The People's Liberation Army recently staged a drill in waters close to Vietnam in the South China Sea, simulating a scenario in which an oil rig was surrounded by foreign fishing boats.
The drill, which took place in waters near Beibu Gulf, which is known as the Gulf of Tonkin in Vietnam, involved dozens of vessels from 10 military and civilian units, as well as several aircraft from the South Sea Fleet's naval aviation unit, a report posted on the PLA Daily website said yesterday.
The drill was held some time this summer. The report did not give an exact date.
The report said the PLA flotilla formed a few hours after receiving an order from a maritime command centre. It was reacting to the entry of "an armed suspicious fishing vessel" into waters claimed by China. The PLA vessels stopped the fishing vessel and detained 20 crewmen and one reporter, the report said.
"It's a rare maritime drill that is aimed at training all kinds of vessels patrolling nearby to provide efficient help in case there is a surprise attack from Vietnam in disputed waters in the South China Sea," Beijing-based naval expert Li Jie said, adding that the PLA would stage similar drills in the future.
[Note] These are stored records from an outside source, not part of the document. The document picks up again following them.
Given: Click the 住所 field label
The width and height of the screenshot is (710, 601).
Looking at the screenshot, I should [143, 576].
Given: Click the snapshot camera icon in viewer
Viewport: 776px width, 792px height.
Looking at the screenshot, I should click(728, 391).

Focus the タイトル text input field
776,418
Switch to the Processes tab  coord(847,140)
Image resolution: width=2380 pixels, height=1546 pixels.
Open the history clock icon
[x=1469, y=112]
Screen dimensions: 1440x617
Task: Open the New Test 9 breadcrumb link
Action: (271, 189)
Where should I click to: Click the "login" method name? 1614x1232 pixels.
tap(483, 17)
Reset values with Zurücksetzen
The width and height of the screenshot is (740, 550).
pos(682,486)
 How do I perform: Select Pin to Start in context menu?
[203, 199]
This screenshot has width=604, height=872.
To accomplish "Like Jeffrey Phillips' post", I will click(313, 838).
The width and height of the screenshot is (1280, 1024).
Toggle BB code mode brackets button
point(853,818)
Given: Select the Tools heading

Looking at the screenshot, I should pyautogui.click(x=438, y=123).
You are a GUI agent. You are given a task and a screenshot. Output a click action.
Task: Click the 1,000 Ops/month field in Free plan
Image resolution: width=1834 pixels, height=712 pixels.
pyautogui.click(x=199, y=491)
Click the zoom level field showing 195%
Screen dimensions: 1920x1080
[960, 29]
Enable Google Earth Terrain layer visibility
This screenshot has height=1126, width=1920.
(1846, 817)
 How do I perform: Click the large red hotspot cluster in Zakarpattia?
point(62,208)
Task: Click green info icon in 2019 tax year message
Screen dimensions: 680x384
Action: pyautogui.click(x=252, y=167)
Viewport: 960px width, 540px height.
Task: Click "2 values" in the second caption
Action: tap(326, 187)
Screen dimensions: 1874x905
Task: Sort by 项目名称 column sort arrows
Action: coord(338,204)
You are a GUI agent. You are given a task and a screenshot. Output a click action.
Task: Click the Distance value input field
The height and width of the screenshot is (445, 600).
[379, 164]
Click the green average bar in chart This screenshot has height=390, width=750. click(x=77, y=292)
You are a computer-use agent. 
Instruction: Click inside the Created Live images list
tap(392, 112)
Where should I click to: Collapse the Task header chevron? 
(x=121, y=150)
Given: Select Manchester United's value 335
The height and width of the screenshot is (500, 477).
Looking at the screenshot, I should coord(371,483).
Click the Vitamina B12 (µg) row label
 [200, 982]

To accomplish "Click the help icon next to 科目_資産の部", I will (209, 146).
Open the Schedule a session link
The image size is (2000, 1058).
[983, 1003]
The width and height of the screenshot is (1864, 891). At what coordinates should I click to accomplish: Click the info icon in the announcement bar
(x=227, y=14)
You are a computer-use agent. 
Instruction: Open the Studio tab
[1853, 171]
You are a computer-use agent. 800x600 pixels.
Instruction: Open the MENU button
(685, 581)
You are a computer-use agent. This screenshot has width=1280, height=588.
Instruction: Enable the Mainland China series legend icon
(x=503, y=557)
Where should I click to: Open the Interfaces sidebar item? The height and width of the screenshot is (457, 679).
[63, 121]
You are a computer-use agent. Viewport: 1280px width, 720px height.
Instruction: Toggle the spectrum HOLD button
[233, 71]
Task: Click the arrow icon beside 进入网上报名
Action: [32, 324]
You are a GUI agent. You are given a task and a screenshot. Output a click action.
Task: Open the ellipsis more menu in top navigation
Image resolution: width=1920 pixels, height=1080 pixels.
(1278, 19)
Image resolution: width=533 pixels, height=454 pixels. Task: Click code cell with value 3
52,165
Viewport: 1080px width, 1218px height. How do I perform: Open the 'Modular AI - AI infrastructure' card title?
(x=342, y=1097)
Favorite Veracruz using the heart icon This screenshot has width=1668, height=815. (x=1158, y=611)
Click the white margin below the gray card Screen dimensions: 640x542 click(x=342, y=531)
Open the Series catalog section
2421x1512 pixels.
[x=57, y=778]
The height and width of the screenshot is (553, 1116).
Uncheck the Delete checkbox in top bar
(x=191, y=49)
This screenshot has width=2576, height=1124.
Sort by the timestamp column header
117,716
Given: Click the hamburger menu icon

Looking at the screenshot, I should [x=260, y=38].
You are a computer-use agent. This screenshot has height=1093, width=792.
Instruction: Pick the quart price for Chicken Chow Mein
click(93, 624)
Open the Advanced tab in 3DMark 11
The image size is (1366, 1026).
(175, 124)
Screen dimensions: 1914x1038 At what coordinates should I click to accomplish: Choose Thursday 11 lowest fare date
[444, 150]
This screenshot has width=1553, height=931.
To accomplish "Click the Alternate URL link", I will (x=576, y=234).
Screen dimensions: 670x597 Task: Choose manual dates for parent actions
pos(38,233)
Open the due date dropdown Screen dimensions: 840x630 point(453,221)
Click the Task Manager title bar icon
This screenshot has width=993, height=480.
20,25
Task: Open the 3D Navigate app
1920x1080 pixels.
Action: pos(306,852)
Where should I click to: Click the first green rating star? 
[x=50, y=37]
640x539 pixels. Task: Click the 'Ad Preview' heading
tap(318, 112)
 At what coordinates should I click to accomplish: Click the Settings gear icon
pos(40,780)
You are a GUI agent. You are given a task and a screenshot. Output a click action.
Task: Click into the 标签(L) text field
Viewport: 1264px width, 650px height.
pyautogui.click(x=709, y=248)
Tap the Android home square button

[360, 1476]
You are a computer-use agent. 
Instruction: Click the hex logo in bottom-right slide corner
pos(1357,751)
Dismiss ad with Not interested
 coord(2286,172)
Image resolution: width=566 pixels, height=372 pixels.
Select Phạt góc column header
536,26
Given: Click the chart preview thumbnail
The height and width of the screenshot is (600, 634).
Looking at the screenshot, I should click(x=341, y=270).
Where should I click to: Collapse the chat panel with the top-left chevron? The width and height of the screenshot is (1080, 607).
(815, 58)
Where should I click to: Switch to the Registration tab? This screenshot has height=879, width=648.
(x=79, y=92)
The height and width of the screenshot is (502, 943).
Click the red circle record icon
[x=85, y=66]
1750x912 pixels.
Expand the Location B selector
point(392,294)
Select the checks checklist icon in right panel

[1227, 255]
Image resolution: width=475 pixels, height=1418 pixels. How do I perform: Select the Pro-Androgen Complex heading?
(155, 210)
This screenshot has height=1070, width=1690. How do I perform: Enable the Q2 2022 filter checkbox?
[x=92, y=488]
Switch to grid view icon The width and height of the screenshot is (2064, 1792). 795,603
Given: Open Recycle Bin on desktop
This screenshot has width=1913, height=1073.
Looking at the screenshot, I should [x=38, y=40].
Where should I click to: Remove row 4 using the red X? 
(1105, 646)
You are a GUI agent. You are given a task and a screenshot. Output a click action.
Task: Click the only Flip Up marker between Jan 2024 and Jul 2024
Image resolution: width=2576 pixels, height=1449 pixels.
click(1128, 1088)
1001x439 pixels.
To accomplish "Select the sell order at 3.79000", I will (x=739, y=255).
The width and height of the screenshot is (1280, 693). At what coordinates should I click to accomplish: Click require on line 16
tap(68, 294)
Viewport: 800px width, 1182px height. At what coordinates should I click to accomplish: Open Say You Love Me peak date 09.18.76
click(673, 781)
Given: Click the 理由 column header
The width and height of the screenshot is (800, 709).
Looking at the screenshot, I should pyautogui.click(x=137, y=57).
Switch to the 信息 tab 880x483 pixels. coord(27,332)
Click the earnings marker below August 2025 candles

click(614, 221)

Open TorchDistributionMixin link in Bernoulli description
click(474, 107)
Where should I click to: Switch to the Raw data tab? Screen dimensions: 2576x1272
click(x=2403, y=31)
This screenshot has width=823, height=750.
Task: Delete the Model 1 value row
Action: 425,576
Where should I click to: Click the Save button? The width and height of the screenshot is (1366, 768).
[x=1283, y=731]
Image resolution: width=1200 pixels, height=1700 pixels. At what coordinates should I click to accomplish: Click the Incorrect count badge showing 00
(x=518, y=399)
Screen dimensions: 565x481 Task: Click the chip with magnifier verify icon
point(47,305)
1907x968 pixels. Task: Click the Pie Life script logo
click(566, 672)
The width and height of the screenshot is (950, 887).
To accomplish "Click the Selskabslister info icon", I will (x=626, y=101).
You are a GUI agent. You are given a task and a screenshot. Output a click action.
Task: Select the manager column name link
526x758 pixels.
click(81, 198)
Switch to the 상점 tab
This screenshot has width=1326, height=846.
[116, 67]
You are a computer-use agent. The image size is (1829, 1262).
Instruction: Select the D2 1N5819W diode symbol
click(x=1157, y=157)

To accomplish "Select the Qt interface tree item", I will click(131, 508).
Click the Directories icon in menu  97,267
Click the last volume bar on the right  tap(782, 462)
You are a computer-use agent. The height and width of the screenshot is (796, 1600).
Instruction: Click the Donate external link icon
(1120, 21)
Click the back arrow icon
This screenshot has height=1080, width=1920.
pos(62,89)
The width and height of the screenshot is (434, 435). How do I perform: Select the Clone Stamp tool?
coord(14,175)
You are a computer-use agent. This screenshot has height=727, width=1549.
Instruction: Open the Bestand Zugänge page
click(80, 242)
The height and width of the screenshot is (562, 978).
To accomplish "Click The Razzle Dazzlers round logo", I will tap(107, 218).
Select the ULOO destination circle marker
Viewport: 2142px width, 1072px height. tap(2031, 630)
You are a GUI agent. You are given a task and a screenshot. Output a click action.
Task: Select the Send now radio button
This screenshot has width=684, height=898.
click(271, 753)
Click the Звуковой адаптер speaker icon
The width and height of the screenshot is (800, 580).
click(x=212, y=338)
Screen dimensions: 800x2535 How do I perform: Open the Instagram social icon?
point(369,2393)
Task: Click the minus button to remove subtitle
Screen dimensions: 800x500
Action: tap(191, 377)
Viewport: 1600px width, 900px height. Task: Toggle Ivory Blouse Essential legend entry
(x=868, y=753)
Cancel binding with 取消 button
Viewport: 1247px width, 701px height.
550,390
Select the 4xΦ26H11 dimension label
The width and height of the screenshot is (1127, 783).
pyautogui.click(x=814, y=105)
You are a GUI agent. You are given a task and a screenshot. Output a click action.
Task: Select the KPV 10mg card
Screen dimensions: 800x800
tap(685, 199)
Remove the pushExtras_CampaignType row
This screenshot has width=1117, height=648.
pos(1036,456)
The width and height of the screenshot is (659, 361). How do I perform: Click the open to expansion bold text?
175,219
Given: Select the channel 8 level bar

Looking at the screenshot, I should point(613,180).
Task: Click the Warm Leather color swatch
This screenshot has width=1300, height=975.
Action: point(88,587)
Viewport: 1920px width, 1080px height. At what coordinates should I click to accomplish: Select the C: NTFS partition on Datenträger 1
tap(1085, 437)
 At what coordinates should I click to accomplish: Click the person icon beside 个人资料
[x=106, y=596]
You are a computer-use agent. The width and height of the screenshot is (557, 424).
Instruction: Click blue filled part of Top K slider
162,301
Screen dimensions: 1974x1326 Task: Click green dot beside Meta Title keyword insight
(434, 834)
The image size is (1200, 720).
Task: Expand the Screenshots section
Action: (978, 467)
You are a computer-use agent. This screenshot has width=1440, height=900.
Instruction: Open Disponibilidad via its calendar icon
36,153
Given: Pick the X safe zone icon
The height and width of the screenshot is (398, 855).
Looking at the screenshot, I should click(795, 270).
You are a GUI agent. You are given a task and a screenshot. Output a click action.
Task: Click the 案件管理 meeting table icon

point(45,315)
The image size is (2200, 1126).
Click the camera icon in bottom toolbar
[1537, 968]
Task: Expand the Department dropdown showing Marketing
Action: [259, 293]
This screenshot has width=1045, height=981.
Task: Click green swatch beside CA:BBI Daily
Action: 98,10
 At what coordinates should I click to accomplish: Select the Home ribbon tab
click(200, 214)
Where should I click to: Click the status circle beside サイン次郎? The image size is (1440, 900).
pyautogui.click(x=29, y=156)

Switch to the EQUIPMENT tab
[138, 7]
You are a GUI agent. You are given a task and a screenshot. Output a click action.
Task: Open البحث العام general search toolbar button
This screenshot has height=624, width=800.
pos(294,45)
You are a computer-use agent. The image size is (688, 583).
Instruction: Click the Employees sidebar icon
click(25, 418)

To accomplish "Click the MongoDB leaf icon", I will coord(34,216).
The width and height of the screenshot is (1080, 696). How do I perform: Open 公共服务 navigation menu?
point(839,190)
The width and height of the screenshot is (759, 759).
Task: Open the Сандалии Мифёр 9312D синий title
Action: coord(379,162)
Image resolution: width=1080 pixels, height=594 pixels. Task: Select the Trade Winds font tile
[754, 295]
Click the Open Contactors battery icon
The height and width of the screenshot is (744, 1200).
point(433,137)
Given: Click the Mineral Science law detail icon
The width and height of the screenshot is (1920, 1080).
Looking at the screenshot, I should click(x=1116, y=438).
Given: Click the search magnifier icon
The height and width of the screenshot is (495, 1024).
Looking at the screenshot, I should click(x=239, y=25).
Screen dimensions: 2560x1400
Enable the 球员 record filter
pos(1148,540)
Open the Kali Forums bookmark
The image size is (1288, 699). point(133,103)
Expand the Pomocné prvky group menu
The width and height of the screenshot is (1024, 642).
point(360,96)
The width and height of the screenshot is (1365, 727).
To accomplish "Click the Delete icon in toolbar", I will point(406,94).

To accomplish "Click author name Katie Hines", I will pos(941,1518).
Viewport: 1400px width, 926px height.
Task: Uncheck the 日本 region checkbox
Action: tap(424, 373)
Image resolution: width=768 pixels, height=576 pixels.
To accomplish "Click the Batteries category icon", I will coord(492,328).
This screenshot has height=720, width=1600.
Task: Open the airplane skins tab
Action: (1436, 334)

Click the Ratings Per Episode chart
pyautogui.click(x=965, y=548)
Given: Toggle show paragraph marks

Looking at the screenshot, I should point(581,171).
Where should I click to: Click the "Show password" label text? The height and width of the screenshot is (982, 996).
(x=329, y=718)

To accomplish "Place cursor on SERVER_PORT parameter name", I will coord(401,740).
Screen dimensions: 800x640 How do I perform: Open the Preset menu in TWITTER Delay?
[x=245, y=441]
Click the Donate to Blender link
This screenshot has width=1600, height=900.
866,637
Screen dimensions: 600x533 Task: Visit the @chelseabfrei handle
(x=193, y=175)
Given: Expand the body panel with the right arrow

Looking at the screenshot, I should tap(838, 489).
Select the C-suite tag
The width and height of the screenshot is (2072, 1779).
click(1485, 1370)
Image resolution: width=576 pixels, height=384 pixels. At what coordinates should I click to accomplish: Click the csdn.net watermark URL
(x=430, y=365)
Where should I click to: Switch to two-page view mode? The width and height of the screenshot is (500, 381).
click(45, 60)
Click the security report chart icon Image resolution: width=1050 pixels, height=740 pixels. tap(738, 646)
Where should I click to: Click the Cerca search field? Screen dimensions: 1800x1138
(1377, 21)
"The drills will help the authorities to mount powerful counterattacks as well as to threaten Vietnam and other countries involved in territorial disputes, telling them that China is well prepared to repel any possible attack against its oil rigs."
On May 2, China deployed a large oil rig, known as HD 981, to waters close to the disputed Paracel Islands, which China calls the Xisha Islands. Vietnam calls them Hoang Sa.
The action triggered a tense stand-off and raised fears of confrontation as both Beijing and Hanoi sent dozens of military and civilian ships to the area. The row prompted a series of deadly anti-China riots in Vietnam, in which at least four Chinese died.
China moved the rig last month - more than a month ahead of schedule.